La realidad y el deseo

La cuestión catalana

La política española está bajo mínimos. Pese a la soflama autoritaria del ordeno y mando, las razones de Estado y la responsabilidad de Gobierno, las autoridades nacionales de los últimos años han ido a salto de mata. No es sólo que se vean acosadas por los escándalos de corrupción, es que se han acostumbrado a ir de chapuza en chapuza, de coyuntura en coyuntura, por lo que se refiere a la economía, los servicios públicos y la cuestión nacional.

El deterioro de la vida española afecta a asuntos tan decisivos como el mundo del trabajo y la organización territorial. En estos ámbitos, las chapuzas se convierten en algo peligroso cuando rozan el abismo. Pueden ponernos al límite del estallido social. Si la degradación económica resulta importante como factor de conflicto (sobre todo cuando supone el hundimiento de la vida cotidiana de una población cada vez más extensa), a veces los debates sentimentales provocan una agitación mayor y sirven para encender la mecha.

El caso de Cataluña es un síntoma. Hemos leído y vivido la noticia de que en muchos colegios catalanes se han detectado problemas de nutrición en niños que acuden a clase sin desayunar por la pobreza de sus familias. Hemos leído y asistido a numerosos casos que suponen el desmantelamiento de sus servicios públicos. Nos hemos escandalizado de la corrupción generalizada que afecta a sus élites políticas. Y, sin embargo, el debate sobre la cuestión social ha sido borrado de la escena por las discusiones sobre la identidad.
Como el resto del Estado español sufre los mismos problemas, no es difícil sospechar que el mismo fenómeno puede suceder en otras partes. En toda España hay una miseria cada vez mayor, el mundo laboral está agredido por la libre explotación, la corrupción afecta a la práctica política establecida y los servicios públicos se caen por los suelos. Querer estudiar una carrera universitaria en España o tener la mala suerte de enfermar es hoy una experiencia mucho más dura que hace cuatro años. Vamos de mal en peor, pero es muy posible que un debate sonoro sobre la independencia catalana borre la cuestión social por una larga temporada.

En situaciones de historia compleja, lo mejor es que todos seamos honrados con nosotros mismos y volvamos a nuestros principios. La tentación de la chapuza sólo sirve para acercarnos cada vez más al abismo, al estallido social. Y en asuntos sentimentales, con una economía degradada, conviene actuar de manera limpia para evitar males mayores. Sería, por ejemplo, una chapuza grande que Covergencia, el PSOE y el PP confundiesen la situación y pensasen que un cambio fiscal, beneficioso para Catalunya, bastaría para solucionar el problema. La sociedad catalana pide ya otro debate y el resto de la sociedad española encontraría motivos para ofenderse. Pasado mañana tendríamos otra hoguera con más leña.

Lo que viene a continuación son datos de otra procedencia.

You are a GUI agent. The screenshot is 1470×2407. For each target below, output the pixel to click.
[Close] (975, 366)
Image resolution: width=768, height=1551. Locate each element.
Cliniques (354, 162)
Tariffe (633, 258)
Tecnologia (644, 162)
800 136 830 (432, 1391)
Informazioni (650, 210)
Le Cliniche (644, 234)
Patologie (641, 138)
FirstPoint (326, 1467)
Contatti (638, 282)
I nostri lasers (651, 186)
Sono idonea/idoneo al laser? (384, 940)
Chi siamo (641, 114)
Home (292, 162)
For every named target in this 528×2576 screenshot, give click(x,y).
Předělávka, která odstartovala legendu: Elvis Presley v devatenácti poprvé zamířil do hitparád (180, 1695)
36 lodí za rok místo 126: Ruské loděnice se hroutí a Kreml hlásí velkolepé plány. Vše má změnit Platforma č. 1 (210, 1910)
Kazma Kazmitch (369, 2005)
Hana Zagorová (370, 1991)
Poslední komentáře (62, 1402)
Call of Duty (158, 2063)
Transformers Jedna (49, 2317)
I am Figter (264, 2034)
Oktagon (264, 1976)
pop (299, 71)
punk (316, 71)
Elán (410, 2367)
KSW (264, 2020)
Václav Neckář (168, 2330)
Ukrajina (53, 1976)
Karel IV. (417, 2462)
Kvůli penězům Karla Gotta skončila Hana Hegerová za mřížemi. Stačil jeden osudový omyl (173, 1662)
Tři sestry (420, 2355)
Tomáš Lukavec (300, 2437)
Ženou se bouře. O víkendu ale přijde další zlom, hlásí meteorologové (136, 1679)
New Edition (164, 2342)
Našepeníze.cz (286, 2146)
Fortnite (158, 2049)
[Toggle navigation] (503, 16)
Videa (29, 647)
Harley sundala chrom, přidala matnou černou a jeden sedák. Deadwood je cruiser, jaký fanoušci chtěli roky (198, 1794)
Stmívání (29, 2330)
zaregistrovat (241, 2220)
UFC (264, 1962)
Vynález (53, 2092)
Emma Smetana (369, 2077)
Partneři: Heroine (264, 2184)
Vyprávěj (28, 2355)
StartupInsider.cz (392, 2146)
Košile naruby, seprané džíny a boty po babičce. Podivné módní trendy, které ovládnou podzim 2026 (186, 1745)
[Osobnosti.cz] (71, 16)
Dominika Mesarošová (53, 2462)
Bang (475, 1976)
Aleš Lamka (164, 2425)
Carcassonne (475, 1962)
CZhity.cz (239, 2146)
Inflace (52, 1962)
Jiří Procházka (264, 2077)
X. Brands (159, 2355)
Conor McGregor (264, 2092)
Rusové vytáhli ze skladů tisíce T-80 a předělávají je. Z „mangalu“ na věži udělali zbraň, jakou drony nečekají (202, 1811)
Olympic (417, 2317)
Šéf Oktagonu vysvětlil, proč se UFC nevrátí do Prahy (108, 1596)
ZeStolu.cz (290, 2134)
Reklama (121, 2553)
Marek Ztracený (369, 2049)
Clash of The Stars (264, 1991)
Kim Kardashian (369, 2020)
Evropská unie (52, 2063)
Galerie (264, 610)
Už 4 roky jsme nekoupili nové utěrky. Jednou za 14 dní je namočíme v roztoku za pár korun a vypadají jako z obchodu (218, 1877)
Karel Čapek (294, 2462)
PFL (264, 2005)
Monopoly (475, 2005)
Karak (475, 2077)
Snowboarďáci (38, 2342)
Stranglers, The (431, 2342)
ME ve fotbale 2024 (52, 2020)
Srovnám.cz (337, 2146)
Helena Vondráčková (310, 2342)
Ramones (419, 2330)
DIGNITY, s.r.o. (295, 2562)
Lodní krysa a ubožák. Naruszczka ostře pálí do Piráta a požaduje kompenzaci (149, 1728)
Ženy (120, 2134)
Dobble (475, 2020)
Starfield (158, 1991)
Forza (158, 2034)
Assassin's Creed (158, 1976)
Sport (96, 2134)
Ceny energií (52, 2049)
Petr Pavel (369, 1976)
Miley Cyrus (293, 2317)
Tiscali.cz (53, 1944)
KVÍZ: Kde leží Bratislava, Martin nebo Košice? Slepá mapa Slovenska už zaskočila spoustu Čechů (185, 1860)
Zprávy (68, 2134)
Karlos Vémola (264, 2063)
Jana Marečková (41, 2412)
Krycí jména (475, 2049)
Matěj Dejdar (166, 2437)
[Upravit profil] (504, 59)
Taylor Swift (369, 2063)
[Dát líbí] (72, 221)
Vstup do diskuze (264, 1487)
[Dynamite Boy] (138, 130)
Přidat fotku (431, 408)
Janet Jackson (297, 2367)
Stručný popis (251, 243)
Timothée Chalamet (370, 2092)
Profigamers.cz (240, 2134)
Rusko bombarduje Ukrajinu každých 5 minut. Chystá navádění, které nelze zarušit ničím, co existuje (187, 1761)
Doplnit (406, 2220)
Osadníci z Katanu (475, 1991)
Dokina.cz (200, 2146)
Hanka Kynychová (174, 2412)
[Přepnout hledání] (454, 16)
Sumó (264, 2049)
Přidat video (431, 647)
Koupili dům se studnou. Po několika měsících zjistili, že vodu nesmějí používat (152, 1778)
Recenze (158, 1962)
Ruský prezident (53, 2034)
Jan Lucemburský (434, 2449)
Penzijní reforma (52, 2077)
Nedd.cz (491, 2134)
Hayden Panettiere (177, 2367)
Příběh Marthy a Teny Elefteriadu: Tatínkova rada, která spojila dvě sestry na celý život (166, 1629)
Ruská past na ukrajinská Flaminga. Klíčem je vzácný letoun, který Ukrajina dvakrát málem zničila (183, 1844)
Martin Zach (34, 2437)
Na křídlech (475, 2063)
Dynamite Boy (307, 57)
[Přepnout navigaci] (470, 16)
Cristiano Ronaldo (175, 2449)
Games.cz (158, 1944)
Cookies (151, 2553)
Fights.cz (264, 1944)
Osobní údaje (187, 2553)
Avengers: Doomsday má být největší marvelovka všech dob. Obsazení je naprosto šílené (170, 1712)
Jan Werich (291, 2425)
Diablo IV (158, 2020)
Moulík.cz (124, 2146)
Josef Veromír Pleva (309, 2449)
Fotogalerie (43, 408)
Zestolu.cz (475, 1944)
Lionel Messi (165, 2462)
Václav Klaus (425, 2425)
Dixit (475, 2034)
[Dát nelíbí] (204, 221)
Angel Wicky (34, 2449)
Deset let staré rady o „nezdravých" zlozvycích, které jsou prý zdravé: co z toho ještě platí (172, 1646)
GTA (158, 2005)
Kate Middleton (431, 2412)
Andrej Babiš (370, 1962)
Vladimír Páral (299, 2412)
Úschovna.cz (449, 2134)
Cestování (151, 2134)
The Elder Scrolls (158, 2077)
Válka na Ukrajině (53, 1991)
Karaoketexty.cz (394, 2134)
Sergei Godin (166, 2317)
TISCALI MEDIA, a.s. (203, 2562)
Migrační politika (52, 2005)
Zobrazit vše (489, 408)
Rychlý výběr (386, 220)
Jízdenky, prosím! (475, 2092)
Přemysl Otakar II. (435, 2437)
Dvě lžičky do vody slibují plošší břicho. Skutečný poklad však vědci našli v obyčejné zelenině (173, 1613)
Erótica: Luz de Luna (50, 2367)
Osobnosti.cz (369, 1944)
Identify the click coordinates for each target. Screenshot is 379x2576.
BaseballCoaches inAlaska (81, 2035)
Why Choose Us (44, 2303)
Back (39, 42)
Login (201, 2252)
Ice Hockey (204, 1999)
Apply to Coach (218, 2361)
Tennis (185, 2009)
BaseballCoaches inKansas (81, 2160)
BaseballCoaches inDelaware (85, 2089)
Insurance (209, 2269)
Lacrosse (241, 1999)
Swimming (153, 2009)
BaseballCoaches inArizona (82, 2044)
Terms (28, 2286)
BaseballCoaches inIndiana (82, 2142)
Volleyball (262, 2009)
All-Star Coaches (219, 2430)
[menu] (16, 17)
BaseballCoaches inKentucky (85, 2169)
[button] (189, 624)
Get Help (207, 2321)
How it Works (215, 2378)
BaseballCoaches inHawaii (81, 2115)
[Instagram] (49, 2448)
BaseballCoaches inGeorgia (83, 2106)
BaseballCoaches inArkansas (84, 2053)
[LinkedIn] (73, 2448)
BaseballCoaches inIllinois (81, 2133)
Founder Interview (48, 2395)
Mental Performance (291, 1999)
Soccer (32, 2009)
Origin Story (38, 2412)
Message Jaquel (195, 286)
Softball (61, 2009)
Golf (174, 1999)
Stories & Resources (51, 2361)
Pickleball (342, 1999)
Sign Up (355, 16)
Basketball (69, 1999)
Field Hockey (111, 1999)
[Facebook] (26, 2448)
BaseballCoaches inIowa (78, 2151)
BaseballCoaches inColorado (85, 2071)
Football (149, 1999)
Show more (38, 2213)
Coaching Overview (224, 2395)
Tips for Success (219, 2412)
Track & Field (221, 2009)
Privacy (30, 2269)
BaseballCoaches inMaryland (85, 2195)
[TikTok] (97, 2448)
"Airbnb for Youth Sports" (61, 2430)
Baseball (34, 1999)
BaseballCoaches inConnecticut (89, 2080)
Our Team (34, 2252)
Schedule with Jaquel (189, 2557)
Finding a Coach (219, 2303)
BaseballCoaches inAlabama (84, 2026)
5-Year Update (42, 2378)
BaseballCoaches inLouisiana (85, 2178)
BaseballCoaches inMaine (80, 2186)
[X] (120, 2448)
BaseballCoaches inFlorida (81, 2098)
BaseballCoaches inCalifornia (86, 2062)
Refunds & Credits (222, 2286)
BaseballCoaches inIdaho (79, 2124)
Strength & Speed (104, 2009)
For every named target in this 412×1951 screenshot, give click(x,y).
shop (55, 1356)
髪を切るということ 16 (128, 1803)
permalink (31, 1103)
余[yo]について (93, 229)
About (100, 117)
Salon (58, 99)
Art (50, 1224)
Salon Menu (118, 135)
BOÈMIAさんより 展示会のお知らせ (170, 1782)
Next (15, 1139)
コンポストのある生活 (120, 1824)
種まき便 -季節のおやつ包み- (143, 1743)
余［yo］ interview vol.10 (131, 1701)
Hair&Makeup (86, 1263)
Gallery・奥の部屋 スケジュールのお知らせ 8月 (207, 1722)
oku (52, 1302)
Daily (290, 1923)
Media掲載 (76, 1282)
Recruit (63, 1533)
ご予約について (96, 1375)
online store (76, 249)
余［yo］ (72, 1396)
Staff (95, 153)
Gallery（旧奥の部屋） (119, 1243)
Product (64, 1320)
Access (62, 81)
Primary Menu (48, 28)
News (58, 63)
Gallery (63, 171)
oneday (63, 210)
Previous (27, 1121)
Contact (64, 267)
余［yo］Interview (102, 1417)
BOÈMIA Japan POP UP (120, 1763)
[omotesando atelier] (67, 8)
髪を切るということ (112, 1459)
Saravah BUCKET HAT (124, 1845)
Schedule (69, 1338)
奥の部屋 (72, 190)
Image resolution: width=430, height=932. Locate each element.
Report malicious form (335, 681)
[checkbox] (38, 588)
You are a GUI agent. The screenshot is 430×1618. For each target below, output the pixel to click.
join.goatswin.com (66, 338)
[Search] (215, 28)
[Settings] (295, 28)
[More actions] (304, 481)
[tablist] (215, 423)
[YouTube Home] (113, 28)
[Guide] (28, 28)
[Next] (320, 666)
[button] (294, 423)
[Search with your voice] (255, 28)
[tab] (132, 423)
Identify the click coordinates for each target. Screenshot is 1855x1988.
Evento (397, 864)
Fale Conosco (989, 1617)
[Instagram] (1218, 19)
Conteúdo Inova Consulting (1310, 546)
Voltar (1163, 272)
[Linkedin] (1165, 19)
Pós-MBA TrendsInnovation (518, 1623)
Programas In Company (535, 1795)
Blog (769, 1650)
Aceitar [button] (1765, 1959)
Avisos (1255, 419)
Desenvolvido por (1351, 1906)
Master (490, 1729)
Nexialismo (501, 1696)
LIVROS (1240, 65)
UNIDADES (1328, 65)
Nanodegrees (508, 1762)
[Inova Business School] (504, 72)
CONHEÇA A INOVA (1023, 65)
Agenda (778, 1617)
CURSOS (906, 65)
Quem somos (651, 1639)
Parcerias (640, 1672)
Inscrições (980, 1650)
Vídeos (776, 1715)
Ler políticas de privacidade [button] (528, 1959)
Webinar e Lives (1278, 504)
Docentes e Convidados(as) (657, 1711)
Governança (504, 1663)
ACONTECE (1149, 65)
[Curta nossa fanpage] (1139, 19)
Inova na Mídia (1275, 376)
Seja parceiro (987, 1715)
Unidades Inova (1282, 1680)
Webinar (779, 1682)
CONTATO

Mi opinión y mis sentimientos sobre la cuestión catalana se basan en estas razones:

1.- La democracia. Los conflictos, en democracia, se solucionan en las urnas. Negarles a los catalanes su derecho a votar y decidir su futuro deja a cualquier alternativa sin legitimidad democrática. La convivencia no puede fundarse en la falta de respeto.

2.- El constitucionalismo. Si la Constitución española impide la consulta, hay que cambiar la Constitución. De poco sirve hoy el espíritu de Cánovas del Castillo que promovió la Constitución de 1876 en la idea de unas leyes inamovibles para definir la sociedad española de una vez para siempre. El constitucionalismo de hoy es muy diferente. La Constitución que no cambia con su sociedad, puede ser una coartada para imponer decisiones particulares, pero no sirve para solucionar de forma democrática conflictos de convivencia.

3.- El socialismo democrático. Estoy convencido de que un Estado Federal en el que Catalunya no se independice de España es el mejor marco para defender los intereses sociales de la mayoría. Catalunya le hace falta a España, y creo que España a Catalunya, en lucha social: la defensa de los espacios y servicios públicos, la dignidad laboral, la construcción de una democracia transparente y participativa, la regulación de la economía y el impulso de una Europa al servicio de los ciudadanos, no sometida a la especulación y a la banca. Este asunto me gustaría discutirlo de forma natural y en libertad, en un debate social abierto y sin imposiciones antidemocráticas.

4.- El siglo XXI. En la inercia globalizadora del mundo, no soy partidario del fragmentarismo, sino de la consolidación de Estados útiles e integradores, es decir, fuertes en la defensa de los derechos humanos y flexibles a la hora de reconocer las singularidades particulares.

La gestión de los conflictos suele convertirse en una parte fundamental del conflicto. El modo en el que la política española ha gestionado la cuestión catalana es tan desastroso, tan chapucero, como la forma en la que ha tratado la economía, el rescate de la banca, los derechos laborales y las relaciones internacionales. Estaría bien que por una vez no ganasen los mismos.